To the Mattresses!

Posted: May 24, 2010 in Uncategorized

I’m at the Jackson Correctional Institution (JCI), a facility in the Wisconsin Prison System (WPS).  I’m sitting in my cell here watching “You’ve got Mail”. Yes, a chic flick!  I’m all by myself, no women around, and I’m still watching this!  Perhaps this need is motivated by the sentimental feelings generated by the one year anniversary of my incarceration.  Am I happy?  Am I sad?  I would say neither, yet both.  That doesn’t make any sense right?  Perhaps this place I’m at is called acceptance and a degree of resolve.  I have gone “to the mattresses”. If you saw the movie of “The Godfather” you understand. It means to go to war, to get ready for battle, to be ready to do whatever needs to be done to accomplish your mission.  It wasn’t always that way.  When I was first incarcerated in the Waukesha County Jail, I was overwhelmed with sorrow, self pity, paralysis and fear.  Even during the course of this blog, if you’ve been following along, you’ve seen this range of emotions.  And there are times I regress to this mindset.  Hey, it’s been a ride.  Since my arrest, I lost my wife, step children whom I loved as my own, lost my career as a software programmer/IT guy, lost my home, all my money, and of course my freedom.  That’s not to mention, divorce court, becoming a felon, trying to cope with incarceration, and with getting cancer and its treatments.  Family and friends had largely deserted me, leaving me to endure this alone.  Of course, the sponsors have kept up this blog and it has been very helpful.  Many thanks to them!

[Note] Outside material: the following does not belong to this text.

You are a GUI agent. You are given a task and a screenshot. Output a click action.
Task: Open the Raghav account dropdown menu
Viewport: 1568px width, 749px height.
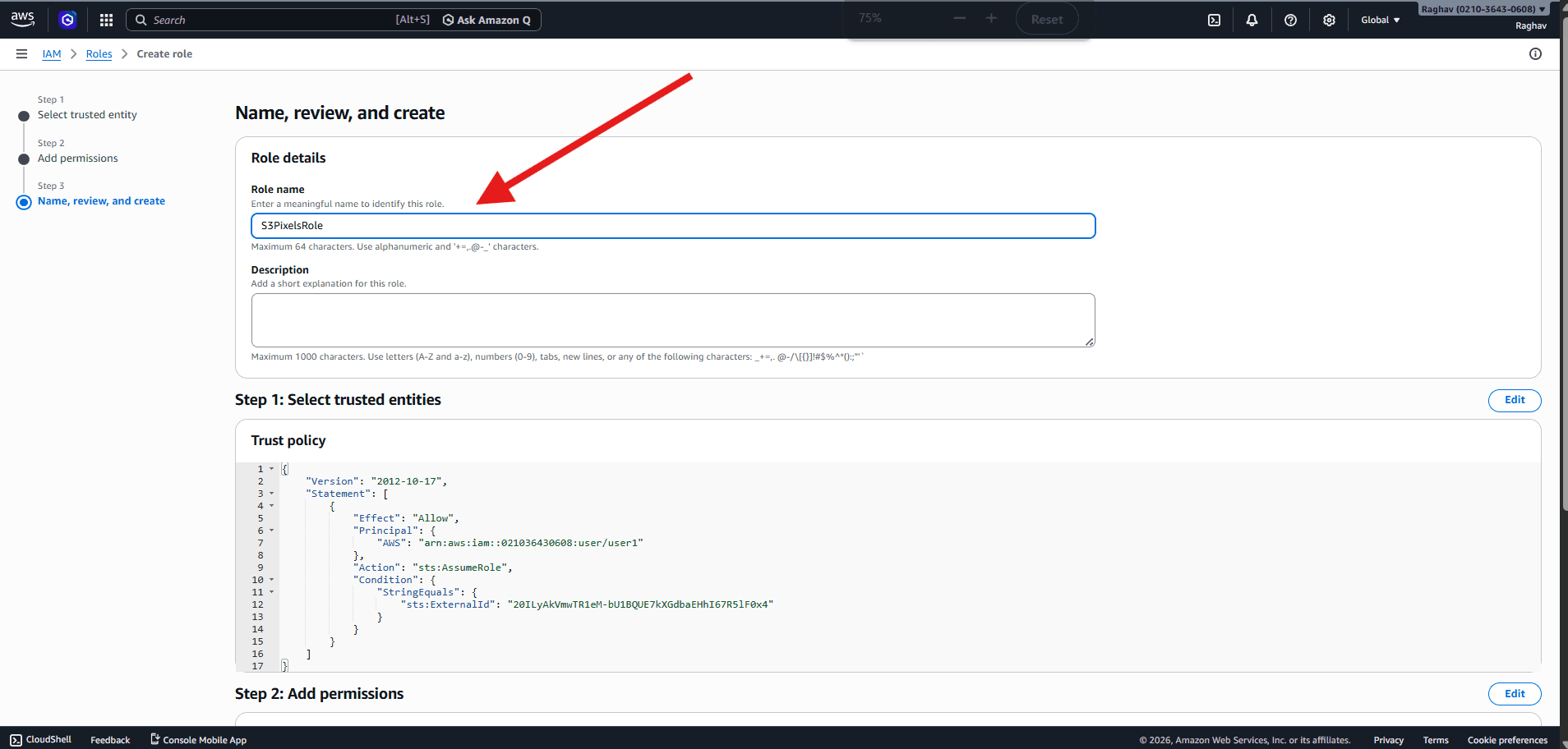coord(1483,9)
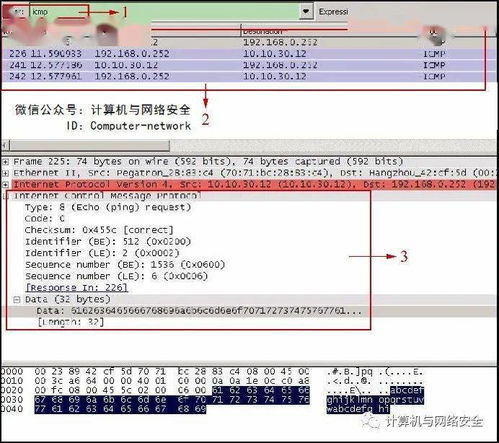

But believe it or not, it has not been all bad.  I have come to the point of recognizing my own culpability in this.  Yes, I’ve got some problems and some issues.  But they were always within my power to address and I failed to do so.  It took staring into the abyss of my own soul, far removed from love, comforts and peace before I would finally see this.  Perhaps it was my personal version of hell that had arrived to teach me these lessons.  But I have accepted them, or as best I can today, and because at this honesty, the result is a closeness and reliance on God and for the future, the possibility of hope is born.  The idea that even though I don’t know where, how, or when, but the possibility that I again could find love, a career, a home, maybe even with children.  It’s possible now only because my mind and heart is open, open to the possibilities of where God wants to take me.  This is what I understand faith to be, that when I can’t see the outcome, I still believe in the possibilities.